3.    La sécurité numérique n’est pas un projet IT, c’est un chantier de transformation de la manière dont on gère la sécurité : en identifiant quels sont les données et les processus qu’il convient de protéger. 

4.    Commencer petit et ne pas rester seul. Il faut progressivement élargir le périmètre du Système d’information et des actifs numériques que l’on protège afin de disposer d’une sécurité homogène et robuste. Les outils seront ainsi adaptés à la montée en charge des équipements, du nombre d’utilisateurs et des volumes croissants de données. Il faut se choisir des alliés pour compter le moment venu sur leur expertise, leur soutien humain et leur aptitude à vous accompagner dans un environnement incertain qui peut rapidement s’étendre à l’échelle internationale.

5.    Ressources, Ressources, Ressources. Toutes les décisions en termes de choix ou de déploiements technologiques ou d’organisation doivent être prises en mesurant leur impact sur les organisations. En se rappelant qu’elles seront exigeantes en termes d’expertise humaine.

6.    Il est vital d’évoluer au même rythme que les attaquants. Un SOC statique est vite contourné : cela exige des investissements dans la formation des équipes, le renouvellement des technologies, la connaissance des pratiques en vigueur chez les cybercriminels.
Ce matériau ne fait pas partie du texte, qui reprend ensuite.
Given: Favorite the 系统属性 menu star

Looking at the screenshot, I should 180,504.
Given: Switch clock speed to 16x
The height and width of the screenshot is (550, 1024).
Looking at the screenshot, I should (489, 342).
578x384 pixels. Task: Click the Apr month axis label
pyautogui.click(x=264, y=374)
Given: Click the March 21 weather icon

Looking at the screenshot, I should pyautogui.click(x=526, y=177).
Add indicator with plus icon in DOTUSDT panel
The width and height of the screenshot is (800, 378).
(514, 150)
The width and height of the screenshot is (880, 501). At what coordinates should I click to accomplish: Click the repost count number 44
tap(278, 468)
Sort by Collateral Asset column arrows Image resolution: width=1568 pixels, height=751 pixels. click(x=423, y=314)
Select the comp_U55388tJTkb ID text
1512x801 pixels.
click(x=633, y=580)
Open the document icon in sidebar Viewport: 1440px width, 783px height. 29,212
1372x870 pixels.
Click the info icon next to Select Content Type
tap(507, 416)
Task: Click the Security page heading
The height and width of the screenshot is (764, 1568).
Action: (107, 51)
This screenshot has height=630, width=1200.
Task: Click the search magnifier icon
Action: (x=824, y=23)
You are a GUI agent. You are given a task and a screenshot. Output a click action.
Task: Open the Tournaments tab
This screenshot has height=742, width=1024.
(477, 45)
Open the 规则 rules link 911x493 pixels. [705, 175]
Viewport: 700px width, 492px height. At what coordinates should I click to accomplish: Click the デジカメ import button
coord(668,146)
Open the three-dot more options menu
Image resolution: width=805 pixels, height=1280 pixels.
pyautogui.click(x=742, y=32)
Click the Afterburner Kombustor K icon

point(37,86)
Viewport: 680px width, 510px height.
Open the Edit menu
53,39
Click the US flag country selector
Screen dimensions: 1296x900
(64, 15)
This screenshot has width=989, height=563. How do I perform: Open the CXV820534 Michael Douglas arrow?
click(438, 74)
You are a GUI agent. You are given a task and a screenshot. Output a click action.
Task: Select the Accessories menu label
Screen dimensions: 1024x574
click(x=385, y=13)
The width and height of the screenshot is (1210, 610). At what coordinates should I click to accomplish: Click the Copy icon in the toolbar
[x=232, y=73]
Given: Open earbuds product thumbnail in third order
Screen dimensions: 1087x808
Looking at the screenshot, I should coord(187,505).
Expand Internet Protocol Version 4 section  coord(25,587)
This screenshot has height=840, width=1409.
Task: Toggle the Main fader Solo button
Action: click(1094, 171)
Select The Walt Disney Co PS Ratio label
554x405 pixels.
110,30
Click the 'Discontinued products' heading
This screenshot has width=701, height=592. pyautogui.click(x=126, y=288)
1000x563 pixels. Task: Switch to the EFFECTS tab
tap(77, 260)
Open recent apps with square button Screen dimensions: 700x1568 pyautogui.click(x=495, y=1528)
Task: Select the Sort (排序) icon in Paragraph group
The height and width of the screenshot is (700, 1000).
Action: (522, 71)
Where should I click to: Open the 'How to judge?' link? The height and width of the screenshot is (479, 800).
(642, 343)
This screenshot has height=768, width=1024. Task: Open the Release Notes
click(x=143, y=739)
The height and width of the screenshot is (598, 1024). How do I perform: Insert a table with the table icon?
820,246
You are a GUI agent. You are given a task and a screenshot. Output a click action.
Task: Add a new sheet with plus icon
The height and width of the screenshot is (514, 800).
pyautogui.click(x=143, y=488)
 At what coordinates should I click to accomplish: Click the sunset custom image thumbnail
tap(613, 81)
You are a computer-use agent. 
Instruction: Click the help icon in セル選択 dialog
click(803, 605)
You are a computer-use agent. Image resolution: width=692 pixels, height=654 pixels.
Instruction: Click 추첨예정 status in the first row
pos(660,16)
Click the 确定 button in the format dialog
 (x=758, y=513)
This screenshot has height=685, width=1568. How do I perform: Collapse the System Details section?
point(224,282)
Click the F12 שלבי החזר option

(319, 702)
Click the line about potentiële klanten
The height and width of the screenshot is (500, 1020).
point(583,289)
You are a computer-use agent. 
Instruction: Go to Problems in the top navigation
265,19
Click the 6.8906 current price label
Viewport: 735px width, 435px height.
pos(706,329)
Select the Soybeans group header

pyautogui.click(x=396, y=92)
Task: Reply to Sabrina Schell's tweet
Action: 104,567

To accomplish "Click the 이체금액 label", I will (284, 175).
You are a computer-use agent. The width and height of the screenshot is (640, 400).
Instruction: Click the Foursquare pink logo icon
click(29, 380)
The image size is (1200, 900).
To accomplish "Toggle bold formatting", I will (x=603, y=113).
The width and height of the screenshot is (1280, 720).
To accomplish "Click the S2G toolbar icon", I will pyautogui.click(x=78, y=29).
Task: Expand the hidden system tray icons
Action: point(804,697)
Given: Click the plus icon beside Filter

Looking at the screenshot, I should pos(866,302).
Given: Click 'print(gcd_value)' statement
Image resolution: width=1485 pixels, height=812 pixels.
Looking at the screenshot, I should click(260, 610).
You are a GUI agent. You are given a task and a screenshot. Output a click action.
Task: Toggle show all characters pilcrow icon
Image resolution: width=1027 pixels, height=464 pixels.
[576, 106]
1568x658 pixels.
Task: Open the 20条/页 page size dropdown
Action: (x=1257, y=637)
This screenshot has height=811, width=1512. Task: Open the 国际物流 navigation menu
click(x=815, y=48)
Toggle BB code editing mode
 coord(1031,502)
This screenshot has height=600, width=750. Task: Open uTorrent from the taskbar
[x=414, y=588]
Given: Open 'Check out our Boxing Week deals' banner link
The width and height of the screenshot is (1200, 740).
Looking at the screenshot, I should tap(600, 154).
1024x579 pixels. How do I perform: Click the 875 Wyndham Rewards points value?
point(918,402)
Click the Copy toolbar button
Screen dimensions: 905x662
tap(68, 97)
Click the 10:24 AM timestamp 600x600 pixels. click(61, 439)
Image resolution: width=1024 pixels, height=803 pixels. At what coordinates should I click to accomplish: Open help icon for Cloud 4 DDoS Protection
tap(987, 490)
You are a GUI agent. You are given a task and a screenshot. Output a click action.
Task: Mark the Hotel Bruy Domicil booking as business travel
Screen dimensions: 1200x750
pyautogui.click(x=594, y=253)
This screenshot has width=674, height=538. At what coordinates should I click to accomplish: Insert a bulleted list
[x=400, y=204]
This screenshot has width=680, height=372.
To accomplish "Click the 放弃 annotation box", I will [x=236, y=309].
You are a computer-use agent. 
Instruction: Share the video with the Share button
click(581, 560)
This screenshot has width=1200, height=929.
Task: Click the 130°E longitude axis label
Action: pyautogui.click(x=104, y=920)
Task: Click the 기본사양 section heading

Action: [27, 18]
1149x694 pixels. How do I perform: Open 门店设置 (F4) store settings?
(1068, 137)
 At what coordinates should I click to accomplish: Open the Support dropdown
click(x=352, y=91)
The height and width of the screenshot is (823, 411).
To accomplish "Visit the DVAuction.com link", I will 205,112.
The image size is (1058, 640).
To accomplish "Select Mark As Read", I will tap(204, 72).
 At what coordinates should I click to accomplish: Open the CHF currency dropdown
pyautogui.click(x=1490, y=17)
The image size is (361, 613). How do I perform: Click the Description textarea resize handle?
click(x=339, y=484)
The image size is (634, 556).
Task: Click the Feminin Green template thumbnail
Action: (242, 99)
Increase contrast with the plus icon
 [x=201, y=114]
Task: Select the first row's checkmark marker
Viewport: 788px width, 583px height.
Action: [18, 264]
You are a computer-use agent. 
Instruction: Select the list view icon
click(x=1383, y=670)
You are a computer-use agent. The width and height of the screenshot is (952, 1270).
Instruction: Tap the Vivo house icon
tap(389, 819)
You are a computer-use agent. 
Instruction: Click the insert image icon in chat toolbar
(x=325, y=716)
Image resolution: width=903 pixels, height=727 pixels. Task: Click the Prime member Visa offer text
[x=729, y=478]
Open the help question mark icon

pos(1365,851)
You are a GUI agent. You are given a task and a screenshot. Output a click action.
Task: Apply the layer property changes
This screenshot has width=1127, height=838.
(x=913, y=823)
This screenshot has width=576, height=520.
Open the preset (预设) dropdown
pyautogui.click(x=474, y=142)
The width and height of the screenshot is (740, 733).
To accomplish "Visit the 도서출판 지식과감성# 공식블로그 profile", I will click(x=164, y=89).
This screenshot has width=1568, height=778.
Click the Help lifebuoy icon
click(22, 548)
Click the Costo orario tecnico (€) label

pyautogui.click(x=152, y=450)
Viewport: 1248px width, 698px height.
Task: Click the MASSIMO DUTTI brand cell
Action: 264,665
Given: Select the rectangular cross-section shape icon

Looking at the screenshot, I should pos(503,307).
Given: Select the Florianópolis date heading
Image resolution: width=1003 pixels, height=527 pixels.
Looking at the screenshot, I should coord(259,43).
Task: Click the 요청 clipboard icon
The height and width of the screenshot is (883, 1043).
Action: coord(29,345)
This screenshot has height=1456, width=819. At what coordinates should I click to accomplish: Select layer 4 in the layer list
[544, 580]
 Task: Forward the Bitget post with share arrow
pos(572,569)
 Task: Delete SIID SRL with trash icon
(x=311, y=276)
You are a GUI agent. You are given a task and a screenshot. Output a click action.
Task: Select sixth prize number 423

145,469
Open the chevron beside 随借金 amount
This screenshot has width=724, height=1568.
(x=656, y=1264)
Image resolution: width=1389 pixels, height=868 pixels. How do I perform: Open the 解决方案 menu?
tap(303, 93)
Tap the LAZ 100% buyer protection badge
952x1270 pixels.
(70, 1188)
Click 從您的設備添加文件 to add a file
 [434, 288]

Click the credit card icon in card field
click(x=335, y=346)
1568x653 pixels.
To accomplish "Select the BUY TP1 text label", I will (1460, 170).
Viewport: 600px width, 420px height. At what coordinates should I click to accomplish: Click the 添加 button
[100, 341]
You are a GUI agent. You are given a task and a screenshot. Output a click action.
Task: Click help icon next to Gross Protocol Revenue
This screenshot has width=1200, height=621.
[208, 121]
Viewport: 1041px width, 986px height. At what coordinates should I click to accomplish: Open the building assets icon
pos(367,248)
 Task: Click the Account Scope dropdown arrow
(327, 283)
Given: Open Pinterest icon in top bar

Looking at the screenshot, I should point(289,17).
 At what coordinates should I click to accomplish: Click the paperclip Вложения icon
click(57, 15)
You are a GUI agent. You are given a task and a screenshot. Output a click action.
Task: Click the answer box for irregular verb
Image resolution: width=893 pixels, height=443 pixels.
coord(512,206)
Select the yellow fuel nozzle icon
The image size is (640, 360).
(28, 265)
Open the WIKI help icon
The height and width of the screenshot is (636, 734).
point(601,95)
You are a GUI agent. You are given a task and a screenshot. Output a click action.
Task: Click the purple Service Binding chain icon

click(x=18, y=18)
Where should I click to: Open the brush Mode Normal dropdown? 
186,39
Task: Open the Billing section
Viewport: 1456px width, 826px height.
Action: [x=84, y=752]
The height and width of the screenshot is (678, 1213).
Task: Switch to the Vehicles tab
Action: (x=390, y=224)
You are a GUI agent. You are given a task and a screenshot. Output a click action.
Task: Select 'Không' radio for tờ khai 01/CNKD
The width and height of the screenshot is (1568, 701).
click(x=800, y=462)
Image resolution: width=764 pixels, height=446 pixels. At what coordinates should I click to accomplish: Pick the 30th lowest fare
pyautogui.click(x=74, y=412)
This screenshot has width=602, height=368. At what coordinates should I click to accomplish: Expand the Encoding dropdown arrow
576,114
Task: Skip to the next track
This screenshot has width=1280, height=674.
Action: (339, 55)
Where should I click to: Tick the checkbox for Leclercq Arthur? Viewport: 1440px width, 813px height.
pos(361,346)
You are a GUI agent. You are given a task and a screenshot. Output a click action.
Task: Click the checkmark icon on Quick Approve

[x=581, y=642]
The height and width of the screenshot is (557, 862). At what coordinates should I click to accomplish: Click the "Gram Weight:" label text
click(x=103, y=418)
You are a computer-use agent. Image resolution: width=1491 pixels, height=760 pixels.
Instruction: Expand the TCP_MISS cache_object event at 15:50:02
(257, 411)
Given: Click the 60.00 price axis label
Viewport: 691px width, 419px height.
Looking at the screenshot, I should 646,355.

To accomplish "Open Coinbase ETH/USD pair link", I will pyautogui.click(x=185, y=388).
7.    Un SOC qui ne dispose pas d’une expertise dans le domaine de l’analyse de la menace (threat intelligence) est une escroquerie. Rappelons aussi que pour recevoir des renseignements de la part de l’écosystème de sécurité, il est indispensable d’en récupérer par soi-même afin de disposer d’une monnaie d’échange.

8.    Le savoir-faire en matière de contextualisation et la capacité de réaction sont aussi importants que la détection des attaques. Cette approche nécessite d’opter pour une démarche d’orchestration.

9.    Établir un équilibre intelligent entre la compréhension du phénomène de la cybermenace et l’action qui sera entreprise. Ici le « O » de SOC est primordial : vous devez vous appuyer sur des professionnels qui sont de bons techniciens mais également des profils tournés vers les réalisations opérationnelles.

10. La disponibilité d’équipes travaillant en format 24/7 est nécessaire car les pirates n’ont pas le bon goût de respecter les horaires de bureau de leurs cibles. Et leurs campagnes d’attaques peuvent se prolonger et connaître des séquences d’intensité variable. Il faut pouvoir y faire face sur la durée.

Bien combinés, ces éléments constituent les composantes essentielles d’une politique de cybersécurité qui prend en considération le caractère évolutif, opportuniste et soudain des cybermenaces. Au-delà de la communauté des professionnels de la sécurité numérique, cette prise en compte de la protection des actifs essentiels constitue un pilier d’une transformation numérique réussie.